I wish you had been at Kardamyli at the same time as Pat. It was lovely seeing him, in spite of some very slightly lowering though sympathetic presences. We were both struggling with speeches we had to make, he to the leading eye-experts of the planet, I to a swarm of Cretans. He hasn’t told us how his went: I’m sure dazzlingly well. I followed his advice to the letter, and it seems that it did the trick, i.e. a double whisky immediately before, neither more nor less. I administered this (from a miniature bottle in my pocket) in the loo of the Defence Minister Averoff ’s private bomber, which carried us, and some ministers and ambassadors, to Herakleion. There were about 3,000 old Cretan pals roped off, a regiment of Greek soldiers, a bevy of bearded archbishops and archimandrites enclouded in incense. When the loudspeaker summoned the Def. Minister to unveil the monument, he called for me, and we paced solemnly to the ten-foot-high monument, tugged on two ropes, and down flopped the Greek flag and the Union Jack while three Scots Guard pipers blew solemn pibrochs. Then a Maori sounded the Last Post. Averoff made a short address, then waved me to the rostrum, when, thanks to Pat’s formula, I let fly with vigour and thank God, no mistakes in the Greek. Hardly a dry eye! It ended with what seemed a million whiskery embraces from my shaggy old chums and their descendants, and was followed by a giant banquet with scores of lamb roasted whole, and stringed instruments and dances and songs. Everyone clanking with medals, which was fun. I think the rather prim but nice lowland Scots Ambassador and his wife were amazed by these ogre-ish revels of old guerrilla chiefs. They were even surprised when an old god-brother of mine, next night, in the luxury hotel where he was feasting us, got up in the middle of the singing, pulled out an enormous revolver, fired four bullets through the central window-pane, then four more very neatly, in the smaller surrounding panes and then pushed the smoking gun back in his breast pocket, and resumed his seat as cool as a cucumber . . . I was almost a stretcher-case from banqueting by the time I got back to K. It was the fortieth anniversary of the Battle of Crete. [2]

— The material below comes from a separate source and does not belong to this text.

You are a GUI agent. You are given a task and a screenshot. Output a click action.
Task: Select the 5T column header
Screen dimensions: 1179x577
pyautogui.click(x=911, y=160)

The day before leaving, we went to a green lawn-like plateau just under the Idaean cave (where Zeus was brought up) just under the peak of Mt Ida, still covered in snow. More feasting and lyra-playing and singing and feu de joie with all the shepherds there, all old f
riends. There was dripping mist and clouds when we got there but they all blew away, leaving nothing but clear blue planetary air and hovering eagles, and, on the green plateau below, all the ewes lining up to be milked, four hundred bells jangling as they headed across the sward to the prehistoric goat-fold. Marvellous!
We arrived in Corfu two days ago, and here we sit, opposite forbidden Albania, [3] only twenty minutes away if the channel were grassed over; but it might be 1,000 miles. The Acroceraunian mountains flash in the sun, swallows dart under the branches. We saw seven families of nearly full-grown storks on the way up here. Jacob Rothschild [4] left last night, leaving Serena; Dadie Rylands reads Phineas Redux out loud – beautifully – to Barbara and Joan, while Niko paints away in his shady studio and I sit under the criss-crossing swallow-droppings writing to you. A fine burly Croatian cook is approaching under the arbour with taramasaláta, glasses, ice and ouzo-bottles, so no more for the moment, darling Annie, except tons of love from
Paddy
and see you soon.
(Love from others here.)
xxx
My pen is breaking down, I’m so sorry about the illegibility.
[1] She was fatally ill, and died only three weeks after this letter was written.
[2] The Battle of Crete lasted from 20 May to 1 June 1941.
[3] Albania was then under the iron grip of the Communist dictator, Enver Hoxha. It was the most isolated and poorest country in Europe.
[4] Barbara Ghika’s son, Jacob Rothschild (b. 1936), married to Serena Mary Dunn.
To Xan Fielding
19 July 1981
Kardamyli
Messenia
Xan παιδί μου [dear boy],
First of all, many, many thanks to you both for giving me the freedom of Bruton St! Of course, I didn’t go in the end, and there is the key waiting at White’s! Have you got another? In case not, I’ll enclose a word to the Hall-Porter asking him to hand over any small parcel addressed to me, possibly containing a key, and with a Spanish stamp on.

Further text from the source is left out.